Saturday, October 17, 2015

Depravity is such a moving target

1998:
On September 17, 1998, John Lawrence, a gay 55-year-old medical technologist, was hosting two gay acquaintances, Tyron Garner, age 31, and Robert Eubanks, 40, at his apartment on the outskirts of Houston. Lawrence and Eubanks had been friends for more than 20 years. Garner and Eubanks had a tempestuous on-again off-again romantic relationship since 1990. Lacking transportation home, the couple were preparing to spend the night. Eubanks, who had been drinking heavily, left to purchase a soda from a nearby vending machine. Apparently outraged that Lawrence had been flirting with Garner, he called police and reported "a black male going crazy with a gun" at Lawrence's apartment.
Four Harris County sheriff's deputies responded within minutes and Eubanks pointed them to the apartment. They entered the unlocked apartment toward 11 p.m. with their weapons drawn. In accordance with police procedures, the first to arrive, Joseph Quinn, took the lead both in approaching the scene and later in determining what charges to bring. He later reported seeing Lawrence and Garner having anal sex in the bedroom. A second officer reported seeing them engaged in oral sex, and two others did not report seeing the pair having sex. Lawrence did not acquiesce to the police. Instead he repeatedly challenged the police for entering his home. Quinn had discretionary authority to charge them for a variety of offenses and to determine whether to arrest them. When Quinn considered charging them with having sex in violation of state law, he had to get an Assistant District Attorney to check the statutes to be certain they covered sexual activity inside a residence. He was told that Texas's anti-sodomy statute, the "Homosexual Conduct" law, made it a Class C misdemeanor if someone "engages in deviate sexual intercourse with another individual of the same sex". The statute, Chapter 21, Sec. 21.06 of the Texas Penal Code, had been adopted in 1973 when the state revised its criminal code to end its proscription on heterosexual anal and oral intercourse.[16]

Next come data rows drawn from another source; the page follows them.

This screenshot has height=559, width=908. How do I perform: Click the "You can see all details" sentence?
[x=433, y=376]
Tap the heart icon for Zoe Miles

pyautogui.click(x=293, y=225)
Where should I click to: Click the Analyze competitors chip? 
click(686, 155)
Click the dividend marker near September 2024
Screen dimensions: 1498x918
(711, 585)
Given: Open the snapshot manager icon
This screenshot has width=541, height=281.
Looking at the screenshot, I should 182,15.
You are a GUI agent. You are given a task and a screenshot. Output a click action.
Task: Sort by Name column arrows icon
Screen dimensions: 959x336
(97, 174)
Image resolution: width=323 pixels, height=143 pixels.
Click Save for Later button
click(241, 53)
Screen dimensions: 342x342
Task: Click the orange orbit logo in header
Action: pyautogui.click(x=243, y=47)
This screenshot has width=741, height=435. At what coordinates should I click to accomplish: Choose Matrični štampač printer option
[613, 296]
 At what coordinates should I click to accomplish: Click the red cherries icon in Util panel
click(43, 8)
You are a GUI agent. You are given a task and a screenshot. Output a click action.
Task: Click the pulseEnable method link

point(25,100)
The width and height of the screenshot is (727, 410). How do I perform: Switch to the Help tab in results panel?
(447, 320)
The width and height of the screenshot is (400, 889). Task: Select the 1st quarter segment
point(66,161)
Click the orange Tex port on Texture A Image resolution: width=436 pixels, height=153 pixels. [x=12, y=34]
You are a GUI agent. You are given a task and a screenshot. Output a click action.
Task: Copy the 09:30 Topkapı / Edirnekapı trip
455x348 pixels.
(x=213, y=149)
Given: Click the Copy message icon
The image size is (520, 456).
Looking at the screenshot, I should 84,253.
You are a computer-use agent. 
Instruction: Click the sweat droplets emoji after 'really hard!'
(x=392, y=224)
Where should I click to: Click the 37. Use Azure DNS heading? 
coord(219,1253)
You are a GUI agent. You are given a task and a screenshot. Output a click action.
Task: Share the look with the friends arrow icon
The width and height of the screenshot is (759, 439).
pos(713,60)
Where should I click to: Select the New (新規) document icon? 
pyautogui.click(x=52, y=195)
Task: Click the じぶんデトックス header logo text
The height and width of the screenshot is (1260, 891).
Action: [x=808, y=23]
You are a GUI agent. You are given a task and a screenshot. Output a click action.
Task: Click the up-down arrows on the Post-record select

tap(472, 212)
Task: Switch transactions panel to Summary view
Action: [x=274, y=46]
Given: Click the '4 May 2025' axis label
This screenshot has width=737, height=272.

Quinn decided to arrest Lawrence and Garner and charge them with having "deviate sex". In the opinion of the author of the most detailed account of the arrests, Quinn's decision was likely driven by Lawrence's verbal assertiveness, along with some combination of Quinn's negative response to homosexuality, the fact that Lawrence was white and Garner was black, and the false gun report.
2015:
In today’s installment of “White Privilege Is Still a Thing,” police in Florida reportedly waited nearly seven whole hours before forcing their way into a trailer to arrest a criminal couple who refused to give up because they wanted to have sex.
According to the Florida Times-Union, police from the Jacksonville Sheriff’s Office arrived on the scene at 9:30pm Wednesday to arrest Ryan Patrick Bautista, a felon wanted on several outstanding warrants, including armed burglary. According to police, Bautista and Leanne Hunn barricaded themselves inside a trailer home and refused to come out. Local outlet News4Jax says cops believe one of the pair likely had a weapon.
Also inside the trailer, according to the Times-Union, was Michael V. Forte, who police were looking for in connection with a fatal shooting on September 8. What’s more, another woman who had been at the trailer to attend a party was reportedly forced to remain inside by Hunn and Bautista. The paper says the couple “dragged her to a back bedroom and held her down.”
At some point, the JSO officers, who had been using their loudspeakers to demand the couple exit, called the duo on the phone. Hunn reportedly told officers she would eventually give up but that “she wanted to have sex with Bautista one last time.” Then she hung up on the cops—who did not shoot their way into the trailer or even immediately force their way in, but instead called out SWAT forces.